A Berenbom et al. Eye (Lond). 2007 Sep.

Abstract

Purpose: Intravitreal chemotherapy for primary intraocular lymphoma (PIOL) increasingly is promoted as an alternative to radiotherapy, owing to putative high failure and complication rates of the latter modality. Our aim was to confirm whether these concerns about radiotherapy were borne out in patients treated at our institution over the last decade.

Design: Retrospective interventional case series.

Participants: A total of 21 eyes of 12 patients with PIOL.

Methods: Comprehensive chart review of ophthalmologic and systemic manifestations, treatments, and outcomes.

Main outcome measures: Radiation complications and local tumour control.

Results: Cytology-confirmed lymphoma involved one eye in three patients and both eyes in nine patients.
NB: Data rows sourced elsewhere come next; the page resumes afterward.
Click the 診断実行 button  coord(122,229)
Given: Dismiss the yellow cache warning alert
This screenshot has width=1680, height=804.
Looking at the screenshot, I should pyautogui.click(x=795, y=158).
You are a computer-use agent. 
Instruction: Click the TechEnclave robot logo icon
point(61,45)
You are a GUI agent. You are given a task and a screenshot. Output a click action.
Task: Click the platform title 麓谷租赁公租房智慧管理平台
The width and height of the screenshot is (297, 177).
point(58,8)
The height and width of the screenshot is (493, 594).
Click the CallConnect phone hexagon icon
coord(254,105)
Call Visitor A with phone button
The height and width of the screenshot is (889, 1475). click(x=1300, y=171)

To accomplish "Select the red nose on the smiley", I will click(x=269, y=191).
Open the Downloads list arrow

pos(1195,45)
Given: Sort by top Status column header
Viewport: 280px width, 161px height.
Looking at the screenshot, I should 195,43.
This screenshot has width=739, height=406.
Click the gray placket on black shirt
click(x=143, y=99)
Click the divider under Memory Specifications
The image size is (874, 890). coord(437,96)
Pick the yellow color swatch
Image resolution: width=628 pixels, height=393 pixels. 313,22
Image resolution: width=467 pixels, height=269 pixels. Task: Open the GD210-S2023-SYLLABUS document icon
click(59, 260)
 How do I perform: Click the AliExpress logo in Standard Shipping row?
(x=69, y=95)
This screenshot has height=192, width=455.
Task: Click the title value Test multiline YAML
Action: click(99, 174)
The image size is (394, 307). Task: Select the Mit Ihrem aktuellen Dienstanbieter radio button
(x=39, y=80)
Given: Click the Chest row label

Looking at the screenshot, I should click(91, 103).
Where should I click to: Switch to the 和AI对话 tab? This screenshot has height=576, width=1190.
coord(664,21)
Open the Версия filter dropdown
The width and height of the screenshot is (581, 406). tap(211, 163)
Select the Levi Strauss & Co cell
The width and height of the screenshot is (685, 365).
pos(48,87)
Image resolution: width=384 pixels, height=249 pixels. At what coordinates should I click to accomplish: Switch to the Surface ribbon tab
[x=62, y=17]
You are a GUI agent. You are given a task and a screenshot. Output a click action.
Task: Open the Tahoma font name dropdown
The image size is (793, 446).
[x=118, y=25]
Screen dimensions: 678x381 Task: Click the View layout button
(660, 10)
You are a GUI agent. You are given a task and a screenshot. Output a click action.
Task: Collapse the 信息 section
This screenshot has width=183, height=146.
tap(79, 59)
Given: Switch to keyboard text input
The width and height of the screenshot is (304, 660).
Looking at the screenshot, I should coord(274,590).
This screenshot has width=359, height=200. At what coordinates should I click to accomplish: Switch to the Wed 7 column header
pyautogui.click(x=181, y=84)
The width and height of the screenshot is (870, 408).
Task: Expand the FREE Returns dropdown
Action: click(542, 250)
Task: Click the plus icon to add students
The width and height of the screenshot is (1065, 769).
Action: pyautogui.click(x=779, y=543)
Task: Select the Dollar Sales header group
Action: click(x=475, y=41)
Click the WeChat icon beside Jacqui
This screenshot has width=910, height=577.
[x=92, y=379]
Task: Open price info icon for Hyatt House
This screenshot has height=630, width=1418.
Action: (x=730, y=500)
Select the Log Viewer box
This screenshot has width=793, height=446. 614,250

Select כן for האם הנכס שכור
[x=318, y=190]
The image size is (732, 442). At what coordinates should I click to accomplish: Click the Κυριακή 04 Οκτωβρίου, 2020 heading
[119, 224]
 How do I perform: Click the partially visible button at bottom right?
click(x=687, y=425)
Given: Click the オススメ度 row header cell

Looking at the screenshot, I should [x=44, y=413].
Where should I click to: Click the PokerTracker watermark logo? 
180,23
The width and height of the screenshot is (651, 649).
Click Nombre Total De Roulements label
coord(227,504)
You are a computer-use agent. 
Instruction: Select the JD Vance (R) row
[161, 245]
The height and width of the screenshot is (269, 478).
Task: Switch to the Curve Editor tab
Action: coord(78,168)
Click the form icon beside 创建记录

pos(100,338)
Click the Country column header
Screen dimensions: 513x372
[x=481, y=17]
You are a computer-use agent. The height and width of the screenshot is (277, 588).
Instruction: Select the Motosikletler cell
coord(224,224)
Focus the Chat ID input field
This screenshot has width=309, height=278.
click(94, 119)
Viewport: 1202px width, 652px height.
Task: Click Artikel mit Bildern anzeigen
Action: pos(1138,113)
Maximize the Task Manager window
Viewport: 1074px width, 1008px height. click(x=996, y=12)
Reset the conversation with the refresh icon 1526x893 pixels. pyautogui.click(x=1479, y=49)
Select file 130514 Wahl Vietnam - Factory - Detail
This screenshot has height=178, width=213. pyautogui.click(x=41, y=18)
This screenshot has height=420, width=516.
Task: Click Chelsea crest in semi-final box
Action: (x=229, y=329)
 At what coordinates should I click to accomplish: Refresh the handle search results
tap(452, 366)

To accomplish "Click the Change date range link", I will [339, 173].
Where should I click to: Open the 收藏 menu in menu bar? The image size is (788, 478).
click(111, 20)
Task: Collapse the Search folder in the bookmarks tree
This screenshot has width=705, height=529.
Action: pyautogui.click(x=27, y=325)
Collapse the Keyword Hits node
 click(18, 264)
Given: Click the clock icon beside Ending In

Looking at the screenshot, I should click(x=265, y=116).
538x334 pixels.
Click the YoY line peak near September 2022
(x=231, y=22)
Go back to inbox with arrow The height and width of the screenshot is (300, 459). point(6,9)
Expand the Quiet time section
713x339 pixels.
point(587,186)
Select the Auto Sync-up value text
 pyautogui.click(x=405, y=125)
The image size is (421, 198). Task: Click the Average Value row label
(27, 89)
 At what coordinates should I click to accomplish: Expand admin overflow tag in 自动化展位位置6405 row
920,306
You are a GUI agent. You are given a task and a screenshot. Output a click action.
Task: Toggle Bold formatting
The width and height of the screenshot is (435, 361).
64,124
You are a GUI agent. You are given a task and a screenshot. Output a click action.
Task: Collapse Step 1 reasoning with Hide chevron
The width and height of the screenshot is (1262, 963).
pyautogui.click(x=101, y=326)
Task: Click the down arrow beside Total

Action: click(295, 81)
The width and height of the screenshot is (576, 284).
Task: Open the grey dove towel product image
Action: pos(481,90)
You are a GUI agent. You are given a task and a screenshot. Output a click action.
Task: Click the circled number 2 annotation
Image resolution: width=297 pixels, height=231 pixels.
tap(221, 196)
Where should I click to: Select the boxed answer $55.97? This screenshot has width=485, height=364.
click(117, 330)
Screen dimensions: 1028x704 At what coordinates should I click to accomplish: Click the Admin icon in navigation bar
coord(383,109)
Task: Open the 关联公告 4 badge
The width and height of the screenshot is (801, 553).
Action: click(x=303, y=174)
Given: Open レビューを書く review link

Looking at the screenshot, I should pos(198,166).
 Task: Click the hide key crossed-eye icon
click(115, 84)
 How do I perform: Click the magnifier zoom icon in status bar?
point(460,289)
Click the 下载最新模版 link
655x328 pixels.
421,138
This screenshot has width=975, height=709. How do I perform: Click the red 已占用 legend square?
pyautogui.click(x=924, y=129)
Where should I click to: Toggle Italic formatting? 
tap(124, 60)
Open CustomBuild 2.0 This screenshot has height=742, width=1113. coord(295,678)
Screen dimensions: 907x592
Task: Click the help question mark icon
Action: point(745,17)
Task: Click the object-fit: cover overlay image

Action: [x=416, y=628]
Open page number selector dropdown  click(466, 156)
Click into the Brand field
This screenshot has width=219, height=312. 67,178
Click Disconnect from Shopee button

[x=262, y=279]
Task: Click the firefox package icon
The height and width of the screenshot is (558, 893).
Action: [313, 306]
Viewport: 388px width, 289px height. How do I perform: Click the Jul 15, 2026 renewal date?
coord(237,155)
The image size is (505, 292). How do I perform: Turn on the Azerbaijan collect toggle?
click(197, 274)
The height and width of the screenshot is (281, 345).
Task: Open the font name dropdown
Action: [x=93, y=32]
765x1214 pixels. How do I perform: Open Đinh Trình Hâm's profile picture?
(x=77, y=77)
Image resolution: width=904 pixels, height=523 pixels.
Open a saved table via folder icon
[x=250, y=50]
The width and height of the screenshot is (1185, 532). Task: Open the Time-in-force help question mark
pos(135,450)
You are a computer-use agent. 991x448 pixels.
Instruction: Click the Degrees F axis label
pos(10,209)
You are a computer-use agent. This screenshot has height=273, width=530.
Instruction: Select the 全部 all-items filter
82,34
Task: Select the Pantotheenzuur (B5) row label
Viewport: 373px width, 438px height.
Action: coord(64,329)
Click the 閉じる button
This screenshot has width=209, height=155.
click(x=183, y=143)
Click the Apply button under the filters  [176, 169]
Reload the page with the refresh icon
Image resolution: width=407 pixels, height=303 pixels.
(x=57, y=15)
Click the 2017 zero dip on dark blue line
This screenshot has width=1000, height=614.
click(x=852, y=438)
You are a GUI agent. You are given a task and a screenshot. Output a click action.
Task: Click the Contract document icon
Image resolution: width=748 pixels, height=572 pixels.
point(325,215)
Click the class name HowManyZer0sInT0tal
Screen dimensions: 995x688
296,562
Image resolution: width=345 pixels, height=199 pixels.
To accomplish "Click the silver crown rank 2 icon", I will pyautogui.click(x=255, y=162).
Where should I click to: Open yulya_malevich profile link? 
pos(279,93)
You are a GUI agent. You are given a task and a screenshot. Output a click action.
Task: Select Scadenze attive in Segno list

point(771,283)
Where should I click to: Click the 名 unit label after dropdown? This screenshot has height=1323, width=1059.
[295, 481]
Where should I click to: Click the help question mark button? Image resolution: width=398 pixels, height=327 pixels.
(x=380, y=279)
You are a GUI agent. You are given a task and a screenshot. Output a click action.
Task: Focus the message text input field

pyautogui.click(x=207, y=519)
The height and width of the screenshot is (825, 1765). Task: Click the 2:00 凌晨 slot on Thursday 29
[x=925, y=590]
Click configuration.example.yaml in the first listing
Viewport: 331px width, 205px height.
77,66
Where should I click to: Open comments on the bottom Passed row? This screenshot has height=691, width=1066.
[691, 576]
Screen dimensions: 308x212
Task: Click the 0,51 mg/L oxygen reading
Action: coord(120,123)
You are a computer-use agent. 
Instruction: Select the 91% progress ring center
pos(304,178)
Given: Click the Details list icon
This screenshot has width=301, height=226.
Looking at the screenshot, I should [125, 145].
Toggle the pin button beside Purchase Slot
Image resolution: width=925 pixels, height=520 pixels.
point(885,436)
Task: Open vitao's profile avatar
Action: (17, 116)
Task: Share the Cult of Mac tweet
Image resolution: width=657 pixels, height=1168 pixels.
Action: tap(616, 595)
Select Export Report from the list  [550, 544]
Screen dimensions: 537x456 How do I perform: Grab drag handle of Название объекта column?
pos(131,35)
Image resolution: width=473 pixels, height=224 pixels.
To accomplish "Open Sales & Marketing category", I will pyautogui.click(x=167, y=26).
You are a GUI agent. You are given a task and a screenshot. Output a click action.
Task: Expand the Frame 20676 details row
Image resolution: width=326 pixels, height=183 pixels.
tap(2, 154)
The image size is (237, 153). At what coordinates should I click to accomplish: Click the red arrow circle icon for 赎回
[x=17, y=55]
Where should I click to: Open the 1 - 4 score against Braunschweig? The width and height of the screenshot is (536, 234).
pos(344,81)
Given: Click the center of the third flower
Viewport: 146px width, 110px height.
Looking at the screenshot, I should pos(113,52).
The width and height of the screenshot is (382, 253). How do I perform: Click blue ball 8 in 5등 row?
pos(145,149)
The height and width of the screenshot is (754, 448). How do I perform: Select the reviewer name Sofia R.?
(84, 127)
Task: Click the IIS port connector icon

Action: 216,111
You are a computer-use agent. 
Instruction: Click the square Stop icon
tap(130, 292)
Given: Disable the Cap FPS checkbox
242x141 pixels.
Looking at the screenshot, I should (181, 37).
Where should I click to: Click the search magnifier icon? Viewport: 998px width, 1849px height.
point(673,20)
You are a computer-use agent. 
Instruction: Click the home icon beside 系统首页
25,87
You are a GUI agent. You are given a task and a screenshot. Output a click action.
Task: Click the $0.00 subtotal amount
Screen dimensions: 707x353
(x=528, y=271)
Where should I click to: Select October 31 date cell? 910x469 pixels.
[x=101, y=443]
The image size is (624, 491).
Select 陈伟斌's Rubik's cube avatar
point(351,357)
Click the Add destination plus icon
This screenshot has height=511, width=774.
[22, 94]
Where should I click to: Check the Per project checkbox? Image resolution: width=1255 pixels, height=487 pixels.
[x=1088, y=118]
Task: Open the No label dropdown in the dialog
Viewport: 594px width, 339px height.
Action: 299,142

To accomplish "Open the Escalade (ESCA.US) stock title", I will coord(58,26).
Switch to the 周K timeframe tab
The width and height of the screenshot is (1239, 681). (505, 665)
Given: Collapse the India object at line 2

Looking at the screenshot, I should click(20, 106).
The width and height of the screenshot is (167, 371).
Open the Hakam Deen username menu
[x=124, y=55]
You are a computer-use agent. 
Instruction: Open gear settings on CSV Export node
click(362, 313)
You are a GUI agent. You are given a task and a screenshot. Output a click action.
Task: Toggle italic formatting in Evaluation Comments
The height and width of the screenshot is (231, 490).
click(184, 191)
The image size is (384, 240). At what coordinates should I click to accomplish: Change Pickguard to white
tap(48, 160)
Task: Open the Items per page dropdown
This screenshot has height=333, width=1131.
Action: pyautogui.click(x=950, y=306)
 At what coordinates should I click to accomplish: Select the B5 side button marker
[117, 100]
Initial treatment included external beam radiotherapy and chemotherapy (six patients), chemotherapy alone (four patients), radiotherapy alone (one patient), and no treatment (one patient). Ocular relapses occurred in no patients receiving radiotherapy and in two patients who did not receive radiotherapy. Complications of radiotherapy included dry eye (four patients), cataract (four patients), and mild radiation retinopathy (two patients).

Conclusions: Radiotherapy for PIOL is highly effective with acceptable complications. In the absence of a clear advantage to intravitreal chemotherapy, which involves repetitive injections and associated risks, radiotherapy may still be the most appropriate first-line treatment in most cases.